WHAT YOU WILL DO: Return the whole listing exactly as it stands.

___ GIVEN INFORMATION

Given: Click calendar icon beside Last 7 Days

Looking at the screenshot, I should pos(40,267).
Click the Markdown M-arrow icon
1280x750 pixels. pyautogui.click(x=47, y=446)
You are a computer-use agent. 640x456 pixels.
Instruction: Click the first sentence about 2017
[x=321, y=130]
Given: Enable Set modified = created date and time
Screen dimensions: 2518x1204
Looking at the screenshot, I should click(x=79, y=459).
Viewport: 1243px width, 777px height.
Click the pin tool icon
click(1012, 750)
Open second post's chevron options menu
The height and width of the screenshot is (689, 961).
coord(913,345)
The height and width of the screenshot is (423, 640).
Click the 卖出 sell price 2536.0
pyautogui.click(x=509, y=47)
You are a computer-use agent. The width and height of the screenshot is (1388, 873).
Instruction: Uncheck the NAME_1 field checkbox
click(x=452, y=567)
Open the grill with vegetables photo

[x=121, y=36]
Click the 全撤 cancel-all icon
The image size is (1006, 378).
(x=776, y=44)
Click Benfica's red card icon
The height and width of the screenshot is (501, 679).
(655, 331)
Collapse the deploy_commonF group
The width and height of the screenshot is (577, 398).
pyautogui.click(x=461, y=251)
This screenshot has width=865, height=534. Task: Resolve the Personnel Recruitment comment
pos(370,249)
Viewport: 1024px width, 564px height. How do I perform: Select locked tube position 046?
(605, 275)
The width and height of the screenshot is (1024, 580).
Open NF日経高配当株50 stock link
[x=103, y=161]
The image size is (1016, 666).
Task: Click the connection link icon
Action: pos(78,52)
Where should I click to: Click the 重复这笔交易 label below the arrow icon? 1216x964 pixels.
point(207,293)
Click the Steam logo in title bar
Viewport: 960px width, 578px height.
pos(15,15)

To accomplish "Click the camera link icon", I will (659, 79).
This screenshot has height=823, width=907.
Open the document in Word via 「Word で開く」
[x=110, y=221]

______

WRITTEN REPLY:
Given: Click calendar icon beside Last 7 Days

Looking at the screenshot, I should pos(40,267).
Click the Markdown M-arrow icon
1280x750 pixels. pyautogui.click(x=47, y=446)
You are a computer-use agent. 640x456 pixels.
Instruction: Click the first sentence about 2017
[x=321, y=130]
Given: Enable Set modified = created date and time
Screen dimensions: 2518x1204
Looking at the screenshot, I should click(x=79, y=459).
Viewport: 1243px width, 777px height.
Click the pin tool icon
click(1012, 750)
Open second post's chevron options menu
The height and width of the screenshot is (689, 961).
coord(913,345)
The height and width of the screenshot is (423, 640).
Click the 卖出 sell price 2536.0
pyautogui.click(x=509, y=47)
You are a computer-use agent. The width and height of the screenshot is (1388, 873).
Instruction: Uncheck the NAME_1 field checkbox
click(x=452, y=567)
Open the grill with vegetables photo

[x=121, y=36]
Click the 全撤 cancel-all icon
The image size is (1006, 378).
(x=776, y=44)
Click Benfica's red card icon
The height and width of the screenshot is (501, 679).
(655, 331)
Collapse the deploy_commonF group
The width and height of the screenshot is (577, 398).
pyautogui.click(x=461, y=251)
This screenshot has width=865, height=534. Task: Resolve the Personnel Recruitment comment
pos(370,249)
Viewport: 1024px width, 564px height. How do I perform: Select locked tube position 046?
(605, 275)
The width and height of the screenshot is (1024, 580).
Open NF日経高配当株50 stock link
[x=103, y=161]
The image size is (1016, 666).
Task: Click the connection link icon
Action: pos(78,52)
Where should I click to: Click the 重复这笔交易 label below the arrow icon? 1216x964 pixels.
point(207,293)
Click the Steam logo in title bar
Viewport: 960px width, 578px height.
pos(15,15)

To accomplish "Click the camera link icon", I will (659, 79).
This screenshot has height=823, width=907.
Open the document in Word via 「Word で開く」
[x=110, y=221]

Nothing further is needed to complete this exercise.